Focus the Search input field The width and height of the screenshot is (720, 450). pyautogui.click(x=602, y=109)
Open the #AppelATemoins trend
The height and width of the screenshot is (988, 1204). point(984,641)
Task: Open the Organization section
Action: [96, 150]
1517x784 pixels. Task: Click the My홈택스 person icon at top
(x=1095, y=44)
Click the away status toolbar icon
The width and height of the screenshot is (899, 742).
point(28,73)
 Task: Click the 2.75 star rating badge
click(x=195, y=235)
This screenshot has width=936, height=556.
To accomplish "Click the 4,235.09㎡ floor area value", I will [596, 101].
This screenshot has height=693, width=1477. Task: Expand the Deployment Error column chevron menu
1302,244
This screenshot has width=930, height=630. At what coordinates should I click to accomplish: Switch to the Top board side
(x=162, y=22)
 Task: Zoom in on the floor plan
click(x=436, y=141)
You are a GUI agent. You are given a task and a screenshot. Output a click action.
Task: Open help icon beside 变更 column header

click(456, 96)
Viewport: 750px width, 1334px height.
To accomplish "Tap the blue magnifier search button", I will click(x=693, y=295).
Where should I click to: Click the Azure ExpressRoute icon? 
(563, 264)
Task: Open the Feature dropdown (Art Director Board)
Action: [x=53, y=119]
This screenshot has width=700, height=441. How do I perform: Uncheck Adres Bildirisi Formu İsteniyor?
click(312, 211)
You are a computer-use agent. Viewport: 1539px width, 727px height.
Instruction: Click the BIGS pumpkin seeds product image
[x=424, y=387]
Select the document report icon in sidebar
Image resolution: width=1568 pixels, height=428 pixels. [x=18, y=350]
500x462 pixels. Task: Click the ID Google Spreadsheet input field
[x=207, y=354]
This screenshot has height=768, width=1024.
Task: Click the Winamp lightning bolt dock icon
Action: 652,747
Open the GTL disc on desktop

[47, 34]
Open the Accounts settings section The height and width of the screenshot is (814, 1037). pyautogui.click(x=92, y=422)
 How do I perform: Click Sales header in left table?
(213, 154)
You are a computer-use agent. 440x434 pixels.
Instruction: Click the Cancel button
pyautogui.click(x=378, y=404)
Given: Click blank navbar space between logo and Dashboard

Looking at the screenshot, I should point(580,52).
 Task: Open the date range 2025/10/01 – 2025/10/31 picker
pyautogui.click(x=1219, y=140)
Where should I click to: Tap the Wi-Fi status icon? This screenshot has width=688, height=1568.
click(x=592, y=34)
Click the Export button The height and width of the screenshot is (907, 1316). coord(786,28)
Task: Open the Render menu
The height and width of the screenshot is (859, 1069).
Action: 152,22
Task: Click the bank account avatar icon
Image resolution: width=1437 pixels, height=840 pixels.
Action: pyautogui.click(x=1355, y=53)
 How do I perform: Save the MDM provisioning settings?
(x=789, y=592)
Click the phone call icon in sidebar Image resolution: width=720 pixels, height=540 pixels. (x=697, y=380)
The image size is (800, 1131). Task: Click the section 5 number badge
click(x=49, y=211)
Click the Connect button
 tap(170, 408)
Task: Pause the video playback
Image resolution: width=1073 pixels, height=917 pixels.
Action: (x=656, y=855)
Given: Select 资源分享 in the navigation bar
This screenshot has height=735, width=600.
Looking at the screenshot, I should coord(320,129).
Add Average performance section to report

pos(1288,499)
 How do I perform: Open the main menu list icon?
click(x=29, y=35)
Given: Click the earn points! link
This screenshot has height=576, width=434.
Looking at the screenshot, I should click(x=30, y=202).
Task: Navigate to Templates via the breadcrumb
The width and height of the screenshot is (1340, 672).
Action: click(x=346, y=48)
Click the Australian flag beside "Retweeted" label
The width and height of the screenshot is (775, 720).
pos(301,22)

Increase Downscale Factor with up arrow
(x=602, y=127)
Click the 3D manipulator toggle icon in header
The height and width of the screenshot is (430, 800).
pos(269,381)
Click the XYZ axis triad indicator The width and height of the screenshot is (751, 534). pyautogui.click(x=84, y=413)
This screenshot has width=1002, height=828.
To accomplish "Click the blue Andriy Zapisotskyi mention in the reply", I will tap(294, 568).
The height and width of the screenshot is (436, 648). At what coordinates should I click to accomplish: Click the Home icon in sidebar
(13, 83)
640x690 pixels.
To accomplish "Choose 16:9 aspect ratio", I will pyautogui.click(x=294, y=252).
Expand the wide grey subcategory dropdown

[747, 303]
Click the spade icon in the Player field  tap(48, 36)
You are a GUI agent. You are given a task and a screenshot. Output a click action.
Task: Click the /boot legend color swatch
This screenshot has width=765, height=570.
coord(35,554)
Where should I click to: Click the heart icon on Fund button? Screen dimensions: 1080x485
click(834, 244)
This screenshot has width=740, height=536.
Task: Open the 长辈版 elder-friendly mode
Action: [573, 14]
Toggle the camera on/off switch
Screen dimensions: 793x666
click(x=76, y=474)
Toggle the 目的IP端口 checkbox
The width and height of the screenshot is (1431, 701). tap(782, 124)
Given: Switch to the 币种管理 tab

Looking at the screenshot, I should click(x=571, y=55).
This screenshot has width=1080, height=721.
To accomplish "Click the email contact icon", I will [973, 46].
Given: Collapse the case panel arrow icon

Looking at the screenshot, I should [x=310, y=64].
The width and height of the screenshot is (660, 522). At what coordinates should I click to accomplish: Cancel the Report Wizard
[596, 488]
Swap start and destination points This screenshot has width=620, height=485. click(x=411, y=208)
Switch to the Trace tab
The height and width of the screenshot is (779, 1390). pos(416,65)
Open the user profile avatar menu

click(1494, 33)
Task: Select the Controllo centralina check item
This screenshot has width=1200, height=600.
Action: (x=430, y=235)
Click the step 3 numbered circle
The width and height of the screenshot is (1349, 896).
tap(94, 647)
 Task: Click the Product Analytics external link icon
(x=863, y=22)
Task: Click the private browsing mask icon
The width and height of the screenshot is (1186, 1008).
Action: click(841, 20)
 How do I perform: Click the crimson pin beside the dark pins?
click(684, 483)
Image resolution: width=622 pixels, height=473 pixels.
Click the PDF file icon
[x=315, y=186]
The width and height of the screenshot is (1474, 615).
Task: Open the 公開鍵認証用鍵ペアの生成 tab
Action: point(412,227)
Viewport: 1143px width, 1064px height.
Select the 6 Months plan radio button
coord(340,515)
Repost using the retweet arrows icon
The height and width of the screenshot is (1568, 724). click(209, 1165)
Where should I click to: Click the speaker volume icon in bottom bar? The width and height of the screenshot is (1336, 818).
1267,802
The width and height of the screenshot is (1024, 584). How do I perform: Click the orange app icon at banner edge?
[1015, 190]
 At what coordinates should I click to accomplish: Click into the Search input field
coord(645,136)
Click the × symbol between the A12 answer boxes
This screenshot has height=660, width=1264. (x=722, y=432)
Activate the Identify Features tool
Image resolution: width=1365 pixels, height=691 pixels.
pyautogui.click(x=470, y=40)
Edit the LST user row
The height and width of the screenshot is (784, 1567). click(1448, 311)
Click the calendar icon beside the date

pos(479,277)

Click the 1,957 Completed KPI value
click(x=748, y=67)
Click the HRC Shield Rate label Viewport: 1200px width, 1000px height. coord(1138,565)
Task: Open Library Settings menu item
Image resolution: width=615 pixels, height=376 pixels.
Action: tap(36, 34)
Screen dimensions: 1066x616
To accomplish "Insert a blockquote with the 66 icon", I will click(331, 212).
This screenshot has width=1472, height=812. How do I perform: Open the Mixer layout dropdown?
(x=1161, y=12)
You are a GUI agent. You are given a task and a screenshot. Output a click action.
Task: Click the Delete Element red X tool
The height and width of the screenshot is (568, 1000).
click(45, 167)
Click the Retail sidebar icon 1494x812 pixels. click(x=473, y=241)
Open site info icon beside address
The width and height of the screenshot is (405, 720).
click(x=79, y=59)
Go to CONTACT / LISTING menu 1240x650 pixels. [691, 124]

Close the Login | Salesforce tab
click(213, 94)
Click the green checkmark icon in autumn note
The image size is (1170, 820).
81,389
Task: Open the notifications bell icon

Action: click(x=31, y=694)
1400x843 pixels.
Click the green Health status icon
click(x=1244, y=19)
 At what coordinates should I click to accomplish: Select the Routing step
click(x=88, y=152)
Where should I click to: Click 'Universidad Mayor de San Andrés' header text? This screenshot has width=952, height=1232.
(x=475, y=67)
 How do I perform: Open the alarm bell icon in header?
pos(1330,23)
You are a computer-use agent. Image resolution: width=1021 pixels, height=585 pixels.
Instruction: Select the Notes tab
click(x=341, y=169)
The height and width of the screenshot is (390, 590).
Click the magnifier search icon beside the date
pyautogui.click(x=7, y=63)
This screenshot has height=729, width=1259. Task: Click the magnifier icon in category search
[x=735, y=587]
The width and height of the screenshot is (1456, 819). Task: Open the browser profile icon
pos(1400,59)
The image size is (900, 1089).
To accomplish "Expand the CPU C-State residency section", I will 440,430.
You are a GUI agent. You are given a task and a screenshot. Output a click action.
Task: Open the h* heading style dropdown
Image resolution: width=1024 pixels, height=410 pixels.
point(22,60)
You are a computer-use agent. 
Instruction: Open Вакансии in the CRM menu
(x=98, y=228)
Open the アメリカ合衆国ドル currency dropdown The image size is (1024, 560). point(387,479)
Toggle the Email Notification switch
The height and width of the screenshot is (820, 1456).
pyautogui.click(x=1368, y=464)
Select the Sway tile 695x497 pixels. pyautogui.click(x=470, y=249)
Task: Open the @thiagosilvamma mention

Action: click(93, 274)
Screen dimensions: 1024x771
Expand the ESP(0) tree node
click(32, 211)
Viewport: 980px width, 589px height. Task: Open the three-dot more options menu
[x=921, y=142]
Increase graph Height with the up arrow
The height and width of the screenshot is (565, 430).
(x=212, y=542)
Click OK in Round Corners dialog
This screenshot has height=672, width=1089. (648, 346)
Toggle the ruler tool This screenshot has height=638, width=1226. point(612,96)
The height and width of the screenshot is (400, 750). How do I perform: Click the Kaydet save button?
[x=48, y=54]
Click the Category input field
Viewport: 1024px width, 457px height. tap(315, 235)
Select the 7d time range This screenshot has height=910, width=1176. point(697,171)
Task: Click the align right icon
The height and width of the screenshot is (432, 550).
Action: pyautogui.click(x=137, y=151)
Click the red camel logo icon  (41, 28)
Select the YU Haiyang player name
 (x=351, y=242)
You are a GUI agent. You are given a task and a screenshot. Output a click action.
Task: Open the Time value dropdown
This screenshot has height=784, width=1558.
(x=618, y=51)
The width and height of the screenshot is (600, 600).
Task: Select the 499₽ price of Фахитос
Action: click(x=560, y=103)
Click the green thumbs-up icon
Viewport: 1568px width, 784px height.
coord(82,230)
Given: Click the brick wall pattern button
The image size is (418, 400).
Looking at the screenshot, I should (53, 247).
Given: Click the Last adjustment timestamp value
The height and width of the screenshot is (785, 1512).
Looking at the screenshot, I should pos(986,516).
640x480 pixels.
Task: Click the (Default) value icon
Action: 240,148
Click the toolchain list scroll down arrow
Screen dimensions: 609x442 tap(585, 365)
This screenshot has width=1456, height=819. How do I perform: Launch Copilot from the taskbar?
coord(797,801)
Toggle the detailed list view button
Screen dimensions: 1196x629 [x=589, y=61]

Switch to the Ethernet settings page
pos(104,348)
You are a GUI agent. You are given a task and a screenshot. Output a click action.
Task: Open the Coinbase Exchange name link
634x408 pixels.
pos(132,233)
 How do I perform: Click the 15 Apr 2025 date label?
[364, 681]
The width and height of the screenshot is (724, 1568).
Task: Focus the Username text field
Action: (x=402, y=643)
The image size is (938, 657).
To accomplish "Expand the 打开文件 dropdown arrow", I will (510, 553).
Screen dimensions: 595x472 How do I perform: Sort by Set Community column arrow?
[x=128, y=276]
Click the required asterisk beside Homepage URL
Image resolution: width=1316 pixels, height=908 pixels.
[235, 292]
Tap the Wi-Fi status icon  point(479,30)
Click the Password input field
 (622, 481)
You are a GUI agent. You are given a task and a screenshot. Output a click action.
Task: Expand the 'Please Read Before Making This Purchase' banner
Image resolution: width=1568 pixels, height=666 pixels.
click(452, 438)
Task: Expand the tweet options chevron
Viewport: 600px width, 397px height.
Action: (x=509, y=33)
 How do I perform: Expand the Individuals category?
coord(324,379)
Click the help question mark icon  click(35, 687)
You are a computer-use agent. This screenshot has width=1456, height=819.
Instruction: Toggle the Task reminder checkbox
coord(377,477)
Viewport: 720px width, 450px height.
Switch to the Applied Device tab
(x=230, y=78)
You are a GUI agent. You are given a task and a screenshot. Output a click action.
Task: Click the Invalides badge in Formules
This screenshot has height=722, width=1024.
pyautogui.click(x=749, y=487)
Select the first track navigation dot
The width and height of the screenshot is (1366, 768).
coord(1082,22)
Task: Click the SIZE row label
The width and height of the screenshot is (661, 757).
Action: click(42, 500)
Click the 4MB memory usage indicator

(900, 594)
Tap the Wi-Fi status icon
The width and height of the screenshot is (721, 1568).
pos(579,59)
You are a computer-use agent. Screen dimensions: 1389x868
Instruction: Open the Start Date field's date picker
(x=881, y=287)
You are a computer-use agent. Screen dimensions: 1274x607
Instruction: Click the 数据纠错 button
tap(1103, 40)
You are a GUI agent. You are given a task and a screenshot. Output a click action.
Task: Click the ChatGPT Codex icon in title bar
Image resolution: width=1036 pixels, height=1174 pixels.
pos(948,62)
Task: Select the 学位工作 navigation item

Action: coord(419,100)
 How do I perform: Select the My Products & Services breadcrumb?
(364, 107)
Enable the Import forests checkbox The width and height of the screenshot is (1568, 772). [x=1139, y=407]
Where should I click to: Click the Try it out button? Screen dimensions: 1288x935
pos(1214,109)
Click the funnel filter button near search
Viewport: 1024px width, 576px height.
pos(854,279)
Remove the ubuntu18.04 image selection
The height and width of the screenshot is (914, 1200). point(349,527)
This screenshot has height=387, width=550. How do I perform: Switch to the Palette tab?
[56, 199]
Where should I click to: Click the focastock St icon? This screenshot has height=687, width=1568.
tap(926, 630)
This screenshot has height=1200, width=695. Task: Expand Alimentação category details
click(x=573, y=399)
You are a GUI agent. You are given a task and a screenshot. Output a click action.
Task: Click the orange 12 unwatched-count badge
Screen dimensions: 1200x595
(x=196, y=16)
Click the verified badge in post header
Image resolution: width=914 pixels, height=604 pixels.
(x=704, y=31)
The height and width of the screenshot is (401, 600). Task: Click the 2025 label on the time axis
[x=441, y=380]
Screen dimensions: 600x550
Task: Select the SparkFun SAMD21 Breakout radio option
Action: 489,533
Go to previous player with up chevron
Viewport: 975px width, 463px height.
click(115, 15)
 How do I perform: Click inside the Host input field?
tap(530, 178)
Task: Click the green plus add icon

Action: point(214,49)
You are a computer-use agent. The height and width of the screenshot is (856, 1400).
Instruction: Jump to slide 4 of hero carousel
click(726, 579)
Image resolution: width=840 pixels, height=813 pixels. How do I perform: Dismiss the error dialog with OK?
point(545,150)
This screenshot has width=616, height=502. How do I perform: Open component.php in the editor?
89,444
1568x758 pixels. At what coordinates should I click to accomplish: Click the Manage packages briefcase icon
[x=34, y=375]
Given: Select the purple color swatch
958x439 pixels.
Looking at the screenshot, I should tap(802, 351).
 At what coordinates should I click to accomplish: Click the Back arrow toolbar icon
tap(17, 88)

+++

THE PROBLEM: Pull every line containing "color" from the data.

FINISHED TASK:
Task: Click the /boot legend color swatch
Given: Select the purple color swatch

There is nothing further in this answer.